Civilization will be compressed and people will need to learn how to live with others without resorting to violence and intolerance. We have not learned that yet, so this will be critical. If we try to pretend this is just another rainstorm, hurricane or tsunami we will find our race decimated and diminished, we have to face reality this time: the oceans make the climate and the oceans are dying and expanding onto the land. Things are changing in such a way as to possibly render humanity inconsequential.
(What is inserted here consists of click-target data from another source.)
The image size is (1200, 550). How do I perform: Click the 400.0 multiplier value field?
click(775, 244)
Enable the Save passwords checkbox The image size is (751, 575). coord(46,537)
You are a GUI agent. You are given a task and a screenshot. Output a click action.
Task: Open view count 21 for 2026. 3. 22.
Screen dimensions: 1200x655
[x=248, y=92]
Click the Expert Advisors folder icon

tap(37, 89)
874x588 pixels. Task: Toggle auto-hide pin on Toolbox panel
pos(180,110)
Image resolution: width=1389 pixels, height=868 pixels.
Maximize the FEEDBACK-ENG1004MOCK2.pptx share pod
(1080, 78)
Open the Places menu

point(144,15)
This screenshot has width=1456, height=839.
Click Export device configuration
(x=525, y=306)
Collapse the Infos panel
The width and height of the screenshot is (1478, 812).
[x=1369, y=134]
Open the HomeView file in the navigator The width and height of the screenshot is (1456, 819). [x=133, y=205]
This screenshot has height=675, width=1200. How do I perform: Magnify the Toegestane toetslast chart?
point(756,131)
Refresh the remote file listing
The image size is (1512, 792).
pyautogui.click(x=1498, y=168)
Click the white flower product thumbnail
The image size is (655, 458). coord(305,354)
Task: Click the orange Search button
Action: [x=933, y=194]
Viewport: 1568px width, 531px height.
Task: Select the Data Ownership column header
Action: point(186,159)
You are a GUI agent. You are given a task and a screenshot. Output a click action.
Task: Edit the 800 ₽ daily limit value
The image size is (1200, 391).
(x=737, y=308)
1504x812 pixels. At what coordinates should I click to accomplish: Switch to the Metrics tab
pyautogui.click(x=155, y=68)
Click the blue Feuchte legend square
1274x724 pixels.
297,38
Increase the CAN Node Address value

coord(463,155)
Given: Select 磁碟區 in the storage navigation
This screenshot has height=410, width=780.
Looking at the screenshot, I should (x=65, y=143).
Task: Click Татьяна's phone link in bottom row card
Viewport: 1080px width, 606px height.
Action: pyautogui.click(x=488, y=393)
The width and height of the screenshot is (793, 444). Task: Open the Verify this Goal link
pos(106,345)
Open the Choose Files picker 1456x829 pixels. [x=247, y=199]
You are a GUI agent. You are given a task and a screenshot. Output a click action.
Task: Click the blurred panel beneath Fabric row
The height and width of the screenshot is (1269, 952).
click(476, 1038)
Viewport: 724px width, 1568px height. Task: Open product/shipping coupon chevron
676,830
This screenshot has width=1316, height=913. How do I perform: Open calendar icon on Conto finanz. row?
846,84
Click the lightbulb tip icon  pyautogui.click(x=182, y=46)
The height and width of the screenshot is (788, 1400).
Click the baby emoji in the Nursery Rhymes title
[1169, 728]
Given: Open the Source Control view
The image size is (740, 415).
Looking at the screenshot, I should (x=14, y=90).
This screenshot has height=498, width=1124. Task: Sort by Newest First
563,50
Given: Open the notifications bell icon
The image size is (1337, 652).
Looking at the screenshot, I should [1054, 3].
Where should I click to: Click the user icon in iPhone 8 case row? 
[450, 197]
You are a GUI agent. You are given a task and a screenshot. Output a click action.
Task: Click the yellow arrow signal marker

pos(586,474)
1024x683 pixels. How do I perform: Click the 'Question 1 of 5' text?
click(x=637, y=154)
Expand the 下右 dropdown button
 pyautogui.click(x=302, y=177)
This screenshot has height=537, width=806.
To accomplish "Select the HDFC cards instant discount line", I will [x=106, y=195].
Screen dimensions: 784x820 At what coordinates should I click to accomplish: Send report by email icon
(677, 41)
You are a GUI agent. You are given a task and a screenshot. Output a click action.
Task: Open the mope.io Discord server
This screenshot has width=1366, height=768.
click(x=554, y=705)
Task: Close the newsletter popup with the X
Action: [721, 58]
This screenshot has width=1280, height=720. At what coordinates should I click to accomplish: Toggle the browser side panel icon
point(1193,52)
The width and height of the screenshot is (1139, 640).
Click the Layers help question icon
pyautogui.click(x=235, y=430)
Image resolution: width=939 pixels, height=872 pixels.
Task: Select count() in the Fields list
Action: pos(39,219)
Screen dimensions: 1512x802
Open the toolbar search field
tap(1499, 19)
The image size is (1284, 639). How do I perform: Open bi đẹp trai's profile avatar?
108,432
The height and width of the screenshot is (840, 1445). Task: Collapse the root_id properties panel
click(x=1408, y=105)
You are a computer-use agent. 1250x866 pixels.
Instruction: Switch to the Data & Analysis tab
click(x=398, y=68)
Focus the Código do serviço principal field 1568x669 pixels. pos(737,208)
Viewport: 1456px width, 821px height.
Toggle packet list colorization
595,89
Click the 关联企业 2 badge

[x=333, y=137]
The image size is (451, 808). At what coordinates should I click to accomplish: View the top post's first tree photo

This is not a test. This is reality with a one-two punch. If we cannot learn to be truly human we will be escorted out the exit to the flooded alleyway beyond. If we manage to learn to live with others without fighting we might just save some aspect of civilization and if we decide to write an accurate picture of what led to this we might secure a future for our posterity. Otherwise we just die off and leave small pockets of humanity more or less living like our earlier hunter-gatherer ancestors. The cell phones won't work without towers, the laptops will need electricity and the Internet will need to be maintained for communication between the land masses.
WA
September 28, 2012 3:49pm
Maundering around with the facts... where's the yelling about the "corporate oligarchy" that rules America? Perhaps we're starting to suppose that it IS consensus that drives American political policy, the voters vote in politicians who merely fulfill their campaign promises. Easy, and who is the major influence on the political opinions of the population? Television. Easier yet! I just read a May article by Robert F. Kennedy Jr. linked to his web page, he starts out yelling about the "Oil Oligarchy" that rules American energy policy, and then (I had to let out a sigh of relief) we find out it wasn't big oil that fired the EPA chief, it was CONGRESS! Yep, and who elected congress to make sure fracking proceeds? The television-brainwashed public, that's who. Face the horrible facts, George, the public merely gets the policies they ask for, and it's Los Angeles that does the real power-brokering when it develops schemes for the mesmerized television-viewers to adopt. No wonder Hollywood considers radical leftists to be comical, blaming the wrong oligarchy! Blame the opinion makers, though, and you're really dangerous to the powers that be!
September 28, 2012 2:36pm
This is an excellent analysis. The problem I have is to communicate something as complicated as these concepts to other than those already "in the choir." The really difficult thing then becomes creating buzz words/phrases that can be easily grasped without myself lapsing into the fogginess of stereotyping and other rigidities of thought. Thanks again for this article as one has to start somewhere.